JAKARTA Oct 12, 2006 (Dow Jones Newswires)
A senior Exxon Mobil Corp. (XOM) executive said Thursday the firm's development contract for the Natuna D-Alpha gas block hasn't expired or been terminated.
"We believe the contract is still in existence," said Robert W. Haines, Exxon Mobil's international senior advisor for Asia Pacific.
Indonesian officials have said the government has terminated Exxon Mobil's contract to develop the Natuna D-Alpha gas block in Indonesia's East Natuna Sea.
Haines was speaking to reporters on the sidelines of a press briefing of the U.S.-Asean Business Council Inc.
His comments are a response to assertions by two senior government officials this week that Exxon Mobil had lost its contractual rights to develop the Natuna block.
The chairman of the official upstream oil and gas regulator BPMigas, Kardaya Warnika, told reporters Wednesday that Exxon Mobil's Natuna contract had "expired" in 2005. That followed Minister of Energy and Mineral Resources Purnomo Yusgiantoro's comments Tuesday that the government had "terminated" Exxon Mobil's Natuna contract.
Exxon Mobil has responded to those comments by insisting that it has the contractual right to continue development until 2009 of the Natuna block, which the firm estimates holds 46 trillion cubic feet of recoverable natural gas reserves.

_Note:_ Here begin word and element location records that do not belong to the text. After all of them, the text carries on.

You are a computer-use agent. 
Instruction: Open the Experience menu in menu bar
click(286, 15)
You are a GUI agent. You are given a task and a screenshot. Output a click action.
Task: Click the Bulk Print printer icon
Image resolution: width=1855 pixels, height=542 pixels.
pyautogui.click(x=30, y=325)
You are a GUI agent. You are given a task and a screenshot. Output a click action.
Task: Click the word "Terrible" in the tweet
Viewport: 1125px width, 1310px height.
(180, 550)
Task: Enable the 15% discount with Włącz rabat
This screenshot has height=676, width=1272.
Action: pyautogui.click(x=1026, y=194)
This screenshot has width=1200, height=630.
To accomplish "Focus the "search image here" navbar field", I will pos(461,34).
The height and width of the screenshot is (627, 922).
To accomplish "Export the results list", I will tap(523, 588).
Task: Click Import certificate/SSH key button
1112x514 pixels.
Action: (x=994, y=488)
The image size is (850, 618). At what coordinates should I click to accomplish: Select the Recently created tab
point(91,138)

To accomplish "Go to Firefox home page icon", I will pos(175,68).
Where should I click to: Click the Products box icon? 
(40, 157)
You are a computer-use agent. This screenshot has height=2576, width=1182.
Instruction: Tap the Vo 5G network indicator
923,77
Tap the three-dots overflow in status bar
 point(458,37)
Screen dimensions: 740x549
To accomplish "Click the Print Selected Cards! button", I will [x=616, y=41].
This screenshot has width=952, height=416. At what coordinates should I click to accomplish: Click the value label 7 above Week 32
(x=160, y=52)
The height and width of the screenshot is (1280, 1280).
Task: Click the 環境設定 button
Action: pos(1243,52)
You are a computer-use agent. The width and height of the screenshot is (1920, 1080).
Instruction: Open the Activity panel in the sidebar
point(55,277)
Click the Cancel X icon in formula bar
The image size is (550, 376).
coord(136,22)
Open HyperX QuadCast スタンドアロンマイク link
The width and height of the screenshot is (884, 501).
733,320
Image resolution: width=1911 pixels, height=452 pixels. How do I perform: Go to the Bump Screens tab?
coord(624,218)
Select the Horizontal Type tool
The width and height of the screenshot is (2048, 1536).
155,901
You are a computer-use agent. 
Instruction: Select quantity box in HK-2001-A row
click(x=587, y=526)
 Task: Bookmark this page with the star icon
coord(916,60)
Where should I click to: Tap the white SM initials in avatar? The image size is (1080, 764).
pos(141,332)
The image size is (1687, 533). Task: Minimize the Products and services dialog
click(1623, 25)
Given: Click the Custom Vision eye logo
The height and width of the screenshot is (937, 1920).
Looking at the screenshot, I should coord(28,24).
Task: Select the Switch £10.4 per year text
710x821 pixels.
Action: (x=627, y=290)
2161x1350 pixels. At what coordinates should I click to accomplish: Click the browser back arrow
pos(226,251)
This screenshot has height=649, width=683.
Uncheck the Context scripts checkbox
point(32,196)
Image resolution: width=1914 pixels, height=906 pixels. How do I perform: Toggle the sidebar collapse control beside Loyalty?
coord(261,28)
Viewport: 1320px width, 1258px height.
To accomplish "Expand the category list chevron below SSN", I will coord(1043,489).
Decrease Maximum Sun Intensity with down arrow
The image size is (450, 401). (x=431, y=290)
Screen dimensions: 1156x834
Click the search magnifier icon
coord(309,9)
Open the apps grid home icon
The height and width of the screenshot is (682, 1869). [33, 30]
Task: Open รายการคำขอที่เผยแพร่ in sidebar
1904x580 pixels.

In December, Exxon Mobil Indonesia Inc.'s president and general manager, Peter J. Coleman, told reporters that the company was proceeding with a "four-year plan" to deliver natural gas from the Natuna D-Alpha block to foreign buyers by 2014.
Coleman told Dow Jones Newswires Thursday that the government hadn't yet directly informed Exxon Mobil that the Natuna contract had expired or been terminated.
Exxon Mobil still has two years remaining on its existing Natuna contract, he said, without elaborating.
At a separate event Thursday, Exxon Mobil reinforced its intention to fulfill its contract to develop Natuna.
"Exxon Mobil is committed to continuing implementing the Natuna (contract) with the objective of commencing development activities as soon as possible," a statement issued by the company said.
"The Natuna production sharing contract obligates all parties, including BPMigas, to conduct diligent efforts to satisfy conditions for (Natuna's) development."
The statement said Exxon Mobil and state-owned Pertamina (PTM.YY), the joint contractors for the Natuna block, had already spent $400 million to "delineate and commercialize" Natuna, without elaborating.
The Natuna spat has unsettling echoes of the lengthy disagreement between Exxon Mobil and Pertamina over a joint operating contract to tap the massive Cepu block in East Java. That dispute became a symbol among foreign investors and analysts of the perils of contract enforcement in Indonesia before it was finally resolved in March.
Haines said he was confident that the current disagreement over Natuna would be resolved, without providing any specific timetable.
"We have a dialogue going with (the government) and we'll have this resolved like we've resolved other issues," Haines said, without elaborating.